Rewrite the lines of the listing from the line with "Given: Refresh the current page" up to and including the line with "pyautogui.click(x=367, y=761)", swapping "hyperlink" for "link" and leaving everything else as it is.
—————
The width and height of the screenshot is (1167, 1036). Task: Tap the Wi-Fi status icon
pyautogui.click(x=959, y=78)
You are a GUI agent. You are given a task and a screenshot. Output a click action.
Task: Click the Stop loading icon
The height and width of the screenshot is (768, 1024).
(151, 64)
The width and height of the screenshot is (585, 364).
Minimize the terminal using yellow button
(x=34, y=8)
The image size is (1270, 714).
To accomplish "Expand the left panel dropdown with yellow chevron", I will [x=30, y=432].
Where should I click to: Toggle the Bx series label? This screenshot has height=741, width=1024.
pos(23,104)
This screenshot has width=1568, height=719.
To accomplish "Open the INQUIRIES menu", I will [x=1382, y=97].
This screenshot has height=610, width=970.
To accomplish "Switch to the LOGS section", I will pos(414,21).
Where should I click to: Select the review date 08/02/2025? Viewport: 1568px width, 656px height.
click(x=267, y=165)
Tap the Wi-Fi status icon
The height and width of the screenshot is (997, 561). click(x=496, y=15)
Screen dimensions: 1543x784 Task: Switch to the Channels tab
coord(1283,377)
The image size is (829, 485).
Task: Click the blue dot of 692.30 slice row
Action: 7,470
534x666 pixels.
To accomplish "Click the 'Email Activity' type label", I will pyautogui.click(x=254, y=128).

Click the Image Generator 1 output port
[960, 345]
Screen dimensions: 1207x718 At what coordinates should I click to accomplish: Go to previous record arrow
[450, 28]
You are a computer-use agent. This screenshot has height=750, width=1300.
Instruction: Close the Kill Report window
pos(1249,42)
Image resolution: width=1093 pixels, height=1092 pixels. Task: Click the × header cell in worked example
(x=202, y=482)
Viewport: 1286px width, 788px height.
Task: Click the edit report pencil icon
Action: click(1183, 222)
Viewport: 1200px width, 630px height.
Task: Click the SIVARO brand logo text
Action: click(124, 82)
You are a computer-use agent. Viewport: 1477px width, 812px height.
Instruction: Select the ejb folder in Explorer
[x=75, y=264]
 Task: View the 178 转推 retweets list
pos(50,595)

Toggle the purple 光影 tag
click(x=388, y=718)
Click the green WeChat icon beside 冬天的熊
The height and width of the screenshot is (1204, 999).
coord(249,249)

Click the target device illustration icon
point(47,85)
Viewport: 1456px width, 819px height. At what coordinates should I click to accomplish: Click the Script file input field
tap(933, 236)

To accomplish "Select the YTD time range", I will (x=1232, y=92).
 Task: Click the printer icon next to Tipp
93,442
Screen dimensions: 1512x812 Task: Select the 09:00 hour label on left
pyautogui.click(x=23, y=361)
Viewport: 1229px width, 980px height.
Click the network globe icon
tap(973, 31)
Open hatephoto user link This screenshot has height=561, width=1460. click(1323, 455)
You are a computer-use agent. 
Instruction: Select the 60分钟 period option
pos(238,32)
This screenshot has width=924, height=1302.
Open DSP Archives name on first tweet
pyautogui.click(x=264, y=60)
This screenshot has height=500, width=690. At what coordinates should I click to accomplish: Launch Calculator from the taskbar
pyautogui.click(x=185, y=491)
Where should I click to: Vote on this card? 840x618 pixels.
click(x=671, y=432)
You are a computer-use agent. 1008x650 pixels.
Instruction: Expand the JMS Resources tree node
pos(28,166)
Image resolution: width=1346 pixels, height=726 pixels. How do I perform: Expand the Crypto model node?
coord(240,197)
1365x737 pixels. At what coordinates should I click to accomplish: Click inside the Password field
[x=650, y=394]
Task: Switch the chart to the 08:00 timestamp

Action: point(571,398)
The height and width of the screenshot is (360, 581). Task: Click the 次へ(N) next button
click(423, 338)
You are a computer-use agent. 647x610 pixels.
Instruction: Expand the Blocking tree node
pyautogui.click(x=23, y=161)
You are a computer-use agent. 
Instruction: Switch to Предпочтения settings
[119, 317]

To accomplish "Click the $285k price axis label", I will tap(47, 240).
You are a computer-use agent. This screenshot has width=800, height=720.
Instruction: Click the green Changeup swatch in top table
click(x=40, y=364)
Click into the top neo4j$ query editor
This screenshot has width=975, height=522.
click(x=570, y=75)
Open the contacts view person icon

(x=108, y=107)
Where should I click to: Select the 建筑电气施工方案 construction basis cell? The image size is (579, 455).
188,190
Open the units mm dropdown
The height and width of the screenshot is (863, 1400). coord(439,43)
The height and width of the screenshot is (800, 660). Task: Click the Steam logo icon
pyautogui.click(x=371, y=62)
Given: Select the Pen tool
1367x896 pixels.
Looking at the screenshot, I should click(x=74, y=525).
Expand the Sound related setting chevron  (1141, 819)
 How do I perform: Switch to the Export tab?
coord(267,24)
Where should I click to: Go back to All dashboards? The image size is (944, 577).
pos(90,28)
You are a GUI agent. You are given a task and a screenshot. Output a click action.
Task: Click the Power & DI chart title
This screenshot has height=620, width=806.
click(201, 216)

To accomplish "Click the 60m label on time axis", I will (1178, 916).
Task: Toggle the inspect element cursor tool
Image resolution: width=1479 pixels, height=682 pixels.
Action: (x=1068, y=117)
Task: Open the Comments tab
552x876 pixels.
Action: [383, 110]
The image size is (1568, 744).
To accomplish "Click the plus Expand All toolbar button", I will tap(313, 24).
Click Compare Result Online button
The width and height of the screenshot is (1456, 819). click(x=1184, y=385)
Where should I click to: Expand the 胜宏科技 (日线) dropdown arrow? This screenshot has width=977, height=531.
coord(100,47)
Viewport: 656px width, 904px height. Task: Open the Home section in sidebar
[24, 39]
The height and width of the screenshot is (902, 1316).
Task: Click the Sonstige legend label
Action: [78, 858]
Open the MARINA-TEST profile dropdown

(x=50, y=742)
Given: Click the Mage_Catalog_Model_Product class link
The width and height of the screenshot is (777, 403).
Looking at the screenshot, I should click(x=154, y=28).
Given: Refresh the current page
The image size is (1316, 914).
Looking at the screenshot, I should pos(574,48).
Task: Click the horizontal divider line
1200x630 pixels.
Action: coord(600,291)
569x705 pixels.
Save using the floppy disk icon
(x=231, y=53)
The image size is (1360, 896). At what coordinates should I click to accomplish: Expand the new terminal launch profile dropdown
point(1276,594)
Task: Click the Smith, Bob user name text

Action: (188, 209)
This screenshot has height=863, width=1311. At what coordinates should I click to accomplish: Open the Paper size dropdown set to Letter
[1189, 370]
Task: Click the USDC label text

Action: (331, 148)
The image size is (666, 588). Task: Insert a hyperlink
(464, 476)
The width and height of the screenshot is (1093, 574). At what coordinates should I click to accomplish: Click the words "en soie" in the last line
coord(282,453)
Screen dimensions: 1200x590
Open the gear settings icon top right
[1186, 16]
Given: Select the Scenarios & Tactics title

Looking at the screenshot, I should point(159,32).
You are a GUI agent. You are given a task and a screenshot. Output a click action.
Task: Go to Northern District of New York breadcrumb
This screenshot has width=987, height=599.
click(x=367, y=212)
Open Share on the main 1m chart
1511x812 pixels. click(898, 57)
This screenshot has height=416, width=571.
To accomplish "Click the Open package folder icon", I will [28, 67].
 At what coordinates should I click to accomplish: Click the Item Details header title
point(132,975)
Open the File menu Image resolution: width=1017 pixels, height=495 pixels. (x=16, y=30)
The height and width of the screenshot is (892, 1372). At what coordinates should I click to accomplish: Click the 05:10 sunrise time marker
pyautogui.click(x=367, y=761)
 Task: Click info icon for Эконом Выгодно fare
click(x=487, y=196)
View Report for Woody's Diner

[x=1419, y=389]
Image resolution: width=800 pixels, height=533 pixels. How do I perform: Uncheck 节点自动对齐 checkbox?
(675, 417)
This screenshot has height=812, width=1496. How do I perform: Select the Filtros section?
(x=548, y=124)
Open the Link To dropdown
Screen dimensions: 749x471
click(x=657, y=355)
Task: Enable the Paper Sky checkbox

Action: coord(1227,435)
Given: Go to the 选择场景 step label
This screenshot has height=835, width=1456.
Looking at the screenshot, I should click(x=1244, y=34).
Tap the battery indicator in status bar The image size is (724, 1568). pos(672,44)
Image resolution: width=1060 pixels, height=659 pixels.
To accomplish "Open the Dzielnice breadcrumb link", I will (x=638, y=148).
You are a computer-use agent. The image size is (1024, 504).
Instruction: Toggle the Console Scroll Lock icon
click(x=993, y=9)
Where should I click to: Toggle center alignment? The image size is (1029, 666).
—————
_Correct output:_
Given: Refresh the current page
The image size is (1316, 914).
Looking at the screenshot, I should pos(574,48).
Task: Click the horizontal divider line
1200x630 pixels.
Action: coord(600,291)
569x705 pixels.
Save using the floppy disk icon
(x=231, y=53)
The image size is (1360, 896). At what coordinates should I click to accomplish: Expand the new terminal launch profile dropdown
point(1276,594)
Task: Click the Smith, Bob user name text

Action: (188, 209)
This screenshot has height=863, width=1311. At what coordinates should I click to accomplish: Open the Paper size dropdown set to Letter
[1189, 370]
Task: Click the USDC label text

Action: (331, 148)
The image size is (666, 588). Task: Insert a link
(464, 476)
The width and height of the screenshot is (1093, 574). At what coordinates should I click to accomplish: Click the words "en soie" in the last line
coord(282,453)
Screen dimensions: 1200x590
Open the gear settings icon top right
[1186, 16]
Given: Select the Scenarios & Tactics title

Looking at the screenshot, I should point(159,32).
You are a GUI agent. You are given a task and a screenshot. Output a click action.
Task: Go to Northern District of New York breadcrumb
This screenshot has width=987, height=599.
click(x=367, y=212)
Open Share on the main 1m chart
1511x812 pixels. click(898, 57)
This screenshot has height=416, width=571.
To accomplish "Click the Open package folder icon", I will [28, 67].
 At what coordinates should I click to accomplish: Click the Item Details header title
point(132,975)
Open the File menu Image resolution: width=1017 pixels, height=495 pixels. (x=16, y=30)
The height and width of the screenshot is (892, 1372). At what coordinates should I click to accomplish: Click the 05:10 sunrise time marker
pyautogui.click(x=367, y=761)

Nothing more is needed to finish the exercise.